TASK TO COMPLETE: Using the records below, give again exactly the lines from the line that contains "Wiener Symphoniker (88, 514)" through the line that contains "Herbert von Karajan (24, 521)", both ends included, and only those.

Data entries:
========

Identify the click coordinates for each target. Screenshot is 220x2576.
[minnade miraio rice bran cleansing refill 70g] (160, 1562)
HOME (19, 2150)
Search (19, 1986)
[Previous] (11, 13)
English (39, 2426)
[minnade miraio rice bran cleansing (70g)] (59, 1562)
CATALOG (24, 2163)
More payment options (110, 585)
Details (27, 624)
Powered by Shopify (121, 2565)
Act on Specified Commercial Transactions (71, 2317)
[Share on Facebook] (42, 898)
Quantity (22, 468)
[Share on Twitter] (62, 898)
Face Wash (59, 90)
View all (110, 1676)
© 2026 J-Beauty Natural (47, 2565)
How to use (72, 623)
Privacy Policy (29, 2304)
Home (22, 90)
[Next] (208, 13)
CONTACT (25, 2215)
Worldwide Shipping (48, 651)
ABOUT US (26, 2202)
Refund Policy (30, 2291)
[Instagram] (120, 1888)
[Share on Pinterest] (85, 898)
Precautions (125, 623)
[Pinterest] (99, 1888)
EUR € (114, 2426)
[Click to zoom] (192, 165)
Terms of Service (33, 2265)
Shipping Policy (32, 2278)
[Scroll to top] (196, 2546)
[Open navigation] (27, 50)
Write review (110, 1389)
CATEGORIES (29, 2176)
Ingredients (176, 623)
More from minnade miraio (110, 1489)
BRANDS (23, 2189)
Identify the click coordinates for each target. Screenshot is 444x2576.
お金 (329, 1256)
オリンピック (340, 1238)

========

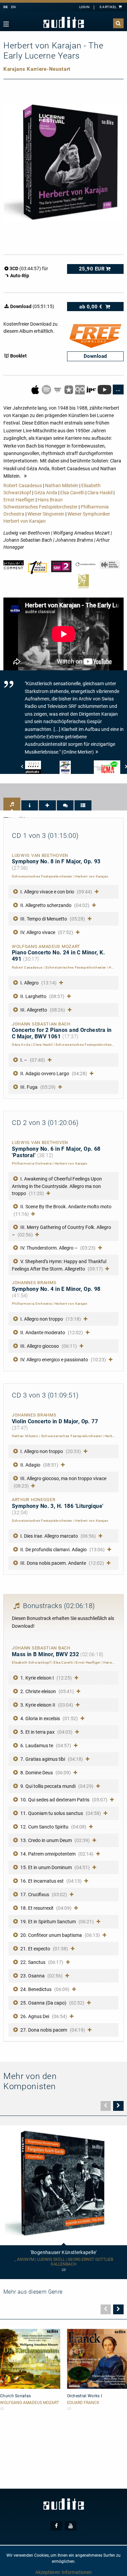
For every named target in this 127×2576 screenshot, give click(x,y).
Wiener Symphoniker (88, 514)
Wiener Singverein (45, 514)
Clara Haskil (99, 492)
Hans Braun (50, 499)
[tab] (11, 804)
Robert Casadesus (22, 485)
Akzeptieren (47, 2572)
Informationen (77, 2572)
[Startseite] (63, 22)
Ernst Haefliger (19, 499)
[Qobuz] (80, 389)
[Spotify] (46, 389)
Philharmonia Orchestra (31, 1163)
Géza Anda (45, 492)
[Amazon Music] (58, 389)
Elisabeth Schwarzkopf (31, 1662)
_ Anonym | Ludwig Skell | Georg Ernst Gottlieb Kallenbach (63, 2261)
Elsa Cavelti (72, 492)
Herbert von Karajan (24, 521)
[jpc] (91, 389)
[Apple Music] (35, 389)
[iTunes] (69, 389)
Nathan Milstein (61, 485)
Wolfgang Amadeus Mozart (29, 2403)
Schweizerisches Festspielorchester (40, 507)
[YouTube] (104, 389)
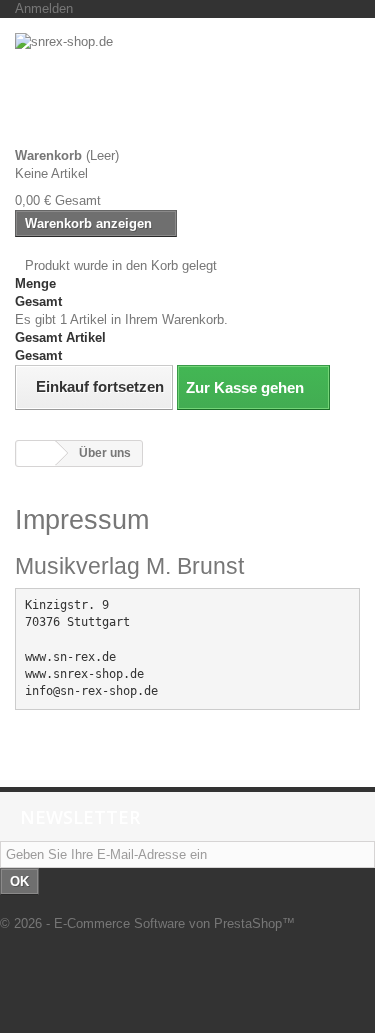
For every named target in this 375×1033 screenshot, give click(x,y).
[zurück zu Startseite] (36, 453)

========

WRITTEN SOLUTION:
Wiener Symphoniker (88, 514)
Wiener Singverein (45, 514)
Clara Haskil (99, 492)
Hans Braun (50, 499)
[tab] (11, 804)
Robert Casadesus (22, 485)
Akzeptieren (47, 2572)
Informationen (77, 2572)
[Startseite] (63, 22)
Ernst Haefliger (19, 499)
[Qobuz] (80, 389)
[Spotify] (46, 389)
Philharmonia Orchestra (31, 1163)
Géza Anda (45, 492)
[Amazon Music] (58, 389)
Elisabeth Schwarzkopf (31, 1662)
_ Anonym | Ludwig Skell | Georg Ernst Gottlieb Kallenbach (63, 2261)
Elsa Cavelti (72, 492)
Herbert von Karajan (24, 521)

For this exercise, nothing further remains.